All the evidence produced so far suggests that for the most part we lack the expertise to tinker successfully with ecosystems undergoing the trauma of continual warming. For decades to come, it seems, most systems will be in chaos as species jostle each other in a Darwinian scramble to adapt to new challenges.
But while we may not know enough to steer ecosystems in directions we think desirable, we often know what we shouldn't do. We know, for instance, that overfishing pollock off the south coast of Alaska can produce shock waves that reverberate through systems as far south as Oregon.

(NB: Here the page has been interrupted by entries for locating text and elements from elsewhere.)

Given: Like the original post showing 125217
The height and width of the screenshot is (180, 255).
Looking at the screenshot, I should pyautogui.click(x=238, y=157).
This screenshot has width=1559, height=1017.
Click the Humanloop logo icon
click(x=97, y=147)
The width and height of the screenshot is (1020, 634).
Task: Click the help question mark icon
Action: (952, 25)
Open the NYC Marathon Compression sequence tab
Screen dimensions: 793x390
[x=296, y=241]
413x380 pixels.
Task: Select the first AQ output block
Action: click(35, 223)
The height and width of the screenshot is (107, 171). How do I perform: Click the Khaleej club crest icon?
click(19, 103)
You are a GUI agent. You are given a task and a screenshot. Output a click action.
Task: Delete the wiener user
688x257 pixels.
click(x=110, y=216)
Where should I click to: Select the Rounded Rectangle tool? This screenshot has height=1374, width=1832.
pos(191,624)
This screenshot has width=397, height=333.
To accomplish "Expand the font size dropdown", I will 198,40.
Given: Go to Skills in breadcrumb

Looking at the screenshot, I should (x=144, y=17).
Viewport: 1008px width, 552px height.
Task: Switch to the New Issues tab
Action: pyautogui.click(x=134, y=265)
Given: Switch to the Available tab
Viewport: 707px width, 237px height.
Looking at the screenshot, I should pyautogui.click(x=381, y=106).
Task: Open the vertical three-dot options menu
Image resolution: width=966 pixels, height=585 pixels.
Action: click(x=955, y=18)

Thus seals and sea lions, a major food source for orca whales, die out as the pollock they feed on decline. The whales are then forced to eat the less nutritious otter, an animal whose taste for sea urchins controls their numbers and thus prevents them from over consuming the offshore kelp beds on which they in turn feed. With the urchins free to multiply, the underwater kelp forests, which supply sanctuaries for fingerling pollock and salmon in their early months, get eaten away. Moral: keep the pollock stocks healthy.11
Undernourished whales feeding voraciously on salmon returning to their coastal spawning streams affect the forests. Bears catching salmon take them into the woods to eat and partially devour them, leaving the remains to rot and thus provide nitrogen and other nutrients for the roots of surrounding cedars, fir, and hemlock. Fewer salmon mean undernourished roots.
The world's ecosystems are replete with these complex inter dependencies.
We interfere with them at our peril.
The gathering momentum of ecosystem disintegration will at first be largely invisible to the majority of North Americans, living as they do in cities. Governments at the cabinet level will ignore it. The signatories to the North American Free Trade Agreement (Canada, the USA, and Mexico) created in response to public pressure their own environmental watchdog, the North American Commission for Environmental Cooperation. When scientists at the Commission repeated in vivid terms the UN warning that our consumer-obsessed society is exceeding Nature's capacity to absorb our assault, the response was one of bland indifference.12
Quite soon, on the other hand, mounting weather violence resulting from climate change will deliver the necessary wake-up jolt to governments and their populations. In 2002 the International Red Cross World Disasters Report noted that over the past two decades the number of victims of weather catastrophes rose from 740 million to more than 2 billion. The cost of this mayhem ballooned from $131 billion to $629 billion. Tracking the rising curve of these costs, the big European re-insurance firms warned that if things continue like this, the expense of repairing damage could bankrupt the world economy by 2065.13
Admittedly, it will take some pretty violent shocks to unnerve the developed world to the point where it is prepared to face a brutal fact: having exceeded ecosystem tolerance for economic growth, the necessary pullback will entail the discarding of assumptions of unending growth which have fueled economic philosophy since the days of Adam Smith in the eighteenth century.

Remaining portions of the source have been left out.